**STATED GOAL:**
Please reproduce every line of the data below without changing anything.
== EXTRACTED RECORDS ==
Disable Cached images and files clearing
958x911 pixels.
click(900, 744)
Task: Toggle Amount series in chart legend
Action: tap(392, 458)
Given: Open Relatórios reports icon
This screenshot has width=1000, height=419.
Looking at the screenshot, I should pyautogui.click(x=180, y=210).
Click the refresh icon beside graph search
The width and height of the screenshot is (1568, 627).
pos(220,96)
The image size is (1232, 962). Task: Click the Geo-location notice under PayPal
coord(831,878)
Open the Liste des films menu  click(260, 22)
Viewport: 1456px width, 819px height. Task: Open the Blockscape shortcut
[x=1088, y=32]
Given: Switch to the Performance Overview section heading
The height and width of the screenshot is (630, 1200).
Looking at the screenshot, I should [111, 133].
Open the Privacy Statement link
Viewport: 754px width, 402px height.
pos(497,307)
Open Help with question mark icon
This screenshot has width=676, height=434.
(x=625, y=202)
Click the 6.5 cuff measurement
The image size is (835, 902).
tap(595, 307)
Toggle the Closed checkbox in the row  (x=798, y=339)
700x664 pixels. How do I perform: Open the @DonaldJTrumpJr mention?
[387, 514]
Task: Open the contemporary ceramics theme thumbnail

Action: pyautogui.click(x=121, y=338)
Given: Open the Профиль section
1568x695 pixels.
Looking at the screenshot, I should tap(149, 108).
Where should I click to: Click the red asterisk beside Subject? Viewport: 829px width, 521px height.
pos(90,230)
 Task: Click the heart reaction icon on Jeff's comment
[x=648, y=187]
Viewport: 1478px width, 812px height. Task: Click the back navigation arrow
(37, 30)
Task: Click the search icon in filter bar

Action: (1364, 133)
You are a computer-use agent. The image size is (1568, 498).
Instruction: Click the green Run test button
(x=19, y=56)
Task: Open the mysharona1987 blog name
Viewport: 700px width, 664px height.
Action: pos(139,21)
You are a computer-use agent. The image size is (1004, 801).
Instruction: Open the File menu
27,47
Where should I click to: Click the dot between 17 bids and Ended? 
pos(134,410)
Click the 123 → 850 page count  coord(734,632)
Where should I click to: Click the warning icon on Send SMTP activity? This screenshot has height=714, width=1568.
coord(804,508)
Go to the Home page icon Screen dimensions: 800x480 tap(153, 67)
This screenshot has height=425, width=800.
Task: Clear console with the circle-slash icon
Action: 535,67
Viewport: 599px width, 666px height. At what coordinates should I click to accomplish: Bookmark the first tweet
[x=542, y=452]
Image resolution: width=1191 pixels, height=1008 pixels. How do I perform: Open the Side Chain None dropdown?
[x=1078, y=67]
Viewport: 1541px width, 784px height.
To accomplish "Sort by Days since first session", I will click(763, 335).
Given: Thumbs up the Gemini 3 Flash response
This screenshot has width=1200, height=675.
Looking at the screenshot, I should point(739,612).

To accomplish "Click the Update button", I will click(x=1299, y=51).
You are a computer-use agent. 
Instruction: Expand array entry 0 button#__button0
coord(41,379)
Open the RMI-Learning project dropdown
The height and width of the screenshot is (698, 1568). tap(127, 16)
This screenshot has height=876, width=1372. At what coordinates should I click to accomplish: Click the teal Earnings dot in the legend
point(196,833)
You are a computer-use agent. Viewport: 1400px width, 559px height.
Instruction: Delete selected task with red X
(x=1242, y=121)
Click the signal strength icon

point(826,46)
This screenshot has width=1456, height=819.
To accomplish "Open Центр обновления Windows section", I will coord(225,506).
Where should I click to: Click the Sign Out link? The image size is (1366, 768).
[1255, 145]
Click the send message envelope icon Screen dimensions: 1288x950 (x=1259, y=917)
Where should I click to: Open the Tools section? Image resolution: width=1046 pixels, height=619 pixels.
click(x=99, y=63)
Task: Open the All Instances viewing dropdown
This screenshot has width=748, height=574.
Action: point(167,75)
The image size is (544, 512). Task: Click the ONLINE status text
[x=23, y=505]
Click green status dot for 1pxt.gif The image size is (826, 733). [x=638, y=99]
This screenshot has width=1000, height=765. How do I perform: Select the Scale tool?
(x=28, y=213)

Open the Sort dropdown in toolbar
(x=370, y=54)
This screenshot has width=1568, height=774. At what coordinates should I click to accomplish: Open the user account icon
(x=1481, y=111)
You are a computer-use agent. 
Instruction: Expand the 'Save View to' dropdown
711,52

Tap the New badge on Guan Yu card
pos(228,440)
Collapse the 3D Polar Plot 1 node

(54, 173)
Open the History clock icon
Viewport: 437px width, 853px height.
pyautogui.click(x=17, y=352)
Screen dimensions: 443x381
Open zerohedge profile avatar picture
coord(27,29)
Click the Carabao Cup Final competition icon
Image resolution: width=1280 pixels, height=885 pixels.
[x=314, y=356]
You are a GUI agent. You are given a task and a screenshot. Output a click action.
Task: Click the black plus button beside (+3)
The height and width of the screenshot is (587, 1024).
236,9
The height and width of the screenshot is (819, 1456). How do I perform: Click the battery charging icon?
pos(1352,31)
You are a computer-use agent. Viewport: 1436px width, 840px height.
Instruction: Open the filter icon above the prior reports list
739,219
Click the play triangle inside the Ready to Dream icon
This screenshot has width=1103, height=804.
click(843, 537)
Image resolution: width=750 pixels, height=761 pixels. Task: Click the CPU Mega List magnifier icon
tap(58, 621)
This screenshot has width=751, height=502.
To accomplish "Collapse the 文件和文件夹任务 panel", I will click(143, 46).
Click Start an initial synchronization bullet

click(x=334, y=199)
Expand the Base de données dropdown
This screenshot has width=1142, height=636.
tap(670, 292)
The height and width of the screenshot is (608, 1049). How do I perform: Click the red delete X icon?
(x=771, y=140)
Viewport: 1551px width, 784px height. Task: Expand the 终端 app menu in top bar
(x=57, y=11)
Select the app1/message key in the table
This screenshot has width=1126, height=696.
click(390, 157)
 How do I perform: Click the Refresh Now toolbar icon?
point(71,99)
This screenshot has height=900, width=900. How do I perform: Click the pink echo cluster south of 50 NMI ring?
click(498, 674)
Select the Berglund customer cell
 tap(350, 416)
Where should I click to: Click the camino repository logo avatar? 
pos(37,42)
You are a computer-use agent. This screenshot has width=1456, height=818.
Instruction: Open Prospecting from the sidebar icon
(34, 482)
===
**RESULT BELOW:**
Disable Cached images and files clearing
958x911 pixels.
click(900, 744)
Task: Toggle Amount series in chart legend
Action: tap(392, 458)
Given: Open Relatórios reports icon
This screenshot has width=1000, height=419.
Looking at the screenshot, I should pyautogui.click(x=180, y=210).
Click the refresh icon beside graph search
The width and height of the screenshot is (1568, 627).
pos(220,96)
The image size is (1232, 962). Task: Click the Geo-location notice under PayPal
coord(831,878)
Open the Liste des films menu  click(260, 22)
Viewport: 1456px width, 819px height. Task: Open the Blockscape shortcut
[x=1088, y=32]
Given: Switch to the Performance Overview section heading
The height and width of the screenshot is (630, 1200).
Looking at the screenshot, I should [111, 133].
Open the Privacy Statement link
Viewport: 754px width, 402px height.
pos(497,307)
Open Help with question mark icon
This screenshot has width=676, height=434.
(x=625, y=202)
Click the 6.5 cuff measurement
The image size is (835, 902).
tap(595, 307)
Toggle the Closed checkbox in the row  (x=798, y=339)
700x664 pixels. How do I perform: Open the @DonaldJTrumpJr mention?
[387, 514]
Task: Open the contemporary ceramics theme thumbnail

Action: pyautogui.click(x=121, y=338)
Given: Open the Профиль section
1568x695 pixels.
Looking at the screenshot, I should tap(149, 108).
Where should I click to: Click the red asterisk beside Subject? Viewport: 829px width, 521px height.
pos(90,230)
 Task: Click the heart reaction icon on Jeff's comment
[x=648, y=187]
Viewport: 1478px width, 812px height. Task: Click the back navigation arrow
(37, 30)
Task: Click the search icon in filter bar

Action: (1364, 133)
You are a computer-use agent. The image size is (1568, 498).
Instruction: Click the green Run test button
(x=19, y=56)
Task: Open the mysharona1987 blog name
Viewport: 700px width, 664px height.
Action: pos(139,21)
You are a computer-use agent. The image size is (1004, 801).
Instruction: Open the File menu
27,47
Where should I click to: Click the dot between 17 bids and Ended? 
pos(134,410)
Click the 123 → 850 page count  coord(734,632)
Where should I click to: Click the warning icon on Send SMTP activity? This screenshot has height=714, width=1568.
coord(804,508)
Go to the Home page icon Screen dimensions: 800x480 tap(153, 67)
This screenshot has height=425, width=800.
Task: Clear console with the circle-slash icon
Action: 535,67
Viewport: 599px width, 666px height. At what coordinates should I click to accomplish: Bookmark the first tweet
[x=542, y=452]
Image resolution: width=1191 pixels, height=1008 pixels. How do I perform: Open the Side Chain None dropdown?
[x=1078, y=67]
Viewport: 1541px width, 784px height.
To accomplish "Sort by Days since first session", I will click(763, 335).
Given: Thumbs up the Gemini 3 Flash response
This screenshot has width=1200, height=675.
Looking at the screenshot, I should point(739,612).

To accomplish "Click the Update button", I will click(x=1299, y=51).
You are a computer-use agent. 
Instruction: Expand array entry 0 button#__button0
coord(41,379)
Open the RMI-Learning project dropdown
The height and width of the screenshot is (698, 1568). tap(127, 16)
This screenshot has height=876, width=1372. At what coordinates should I click to accomplish: Click the teal Earnings dot in the legend
point(196,833)
You are a computer-use agent. Viewport: 1400px width, 559px height.
Instruction: Delete selected task with red X
(x=1242, y=121)
Click the signal strength icon

point(826,46)
This screenshot has width=1456, height=819.
To accomplish "Open Центр обновления Windows section", I will coord(225,506).
Where should I click to: Click the Sign Out link? The image size is (1366, 768).
[1255, 145]
Click the send message envelope icon Screen dimensions: 1288x950 (x=1259, y=917)
Where should I click to: Open the Tools section? Image resolution: width=1046 pixels, height=619 pixels.
click(x=99, y=63)
Task: Open the All Instances viewing dropdown
This screenshot has width=748, height=574.
Action: point(167,75)
The image size is (544, 512). Task: Click the ONLINE status text
[x=23, y=505]
Click green status dot for 1pxt.gif The image size is (826, 733). [x=638, y=99]
This screenshot has width=1000, height=765. How do I perform: Select the Scale tool?
(x=28, y=213)

Open the Sort dropdown in toolbar
(x=370, y=54)
This screenshot has width=1568, height=774. At what coordinates should I click to accomplish: Open the user account icon
(x=1481, y=111)
You are a computer-use agent. 
Instruction: Expand the 'Save View to' dropdown
711,52

Tap the New badge on Guan Yu card
pos(228,440)
Collapse the 3D Polar Plot 1 node

(54, 173)
Open the History clock icon
Viewport: 437px width, 853px height.
pyautogui.click(x=17, y=352)
Screen dimensions: 443x381
Open zerohedge profile avatar picture
coord(27,29)
Click the Carabao Cup Final competition icon
Image resolution: width=1280 pixels, height=885 pixels.
[x=314, y=356]
You are a GUI agent. You are given a task and a screenshot. Output a click action.
Task: Click the black plus button beside (+3)
The height and width of the screenshot is (587, 1024).
236,9
The height and width of the screenshot is (819, 1456). How do I perform: Click the battery charging icon?
pos(1352,31)
You are a computer-use agent. Viewport: 1436px width, 840px height.
Instruction: Open the filter icon above the prior reports list
739,219
Click the play triangle inside the Ready to Dream icon
This screenshot has width=1103, height=804.
click(843, 537)
Image resolution: width=750 pixels, height=761 pixels. Task: Click the CPU Mega List magnifier icon
tap(58, 621)
This screenshot has width=751, height=502.
To accomplish "Collapse the 文件和文件夹任务 panel", I will click(143, 46).
Click Start an initial synchronization bullet

click(x=334, y=199)
Expand the Base de données dropdown
This screenshot has width=1142, height=636.
tap(670, 292)
The height and width of the screenshot is (608, 1049). How do I perform: Click the red delete X icon?
(x=771, y=140)
Viewport: 1551px width, 784px height. Task: Expand the 终端 app menu in top bar
(x=57, y=11)
Select the app1/message key in the table
This screenshot has width=1126, height=696.
click(390, 157)
 How do I perform: Click the Refresh Now toolbar icon?
point(71,99)
This screenshot has height=900, width=900. How do I perform: Click the pink echo cluster south of 50 NMI ring?
click(498, 674)
Select the Berglund customer cell
 tap(350, 416)
Where should I click to: Click the camino repository logo avatar? 
pos(37,42)
You are a computer-use agent. This screenshot has width=1456, height=818.
Instruction: Open Prospecting from the sidebar icon
(34, 482)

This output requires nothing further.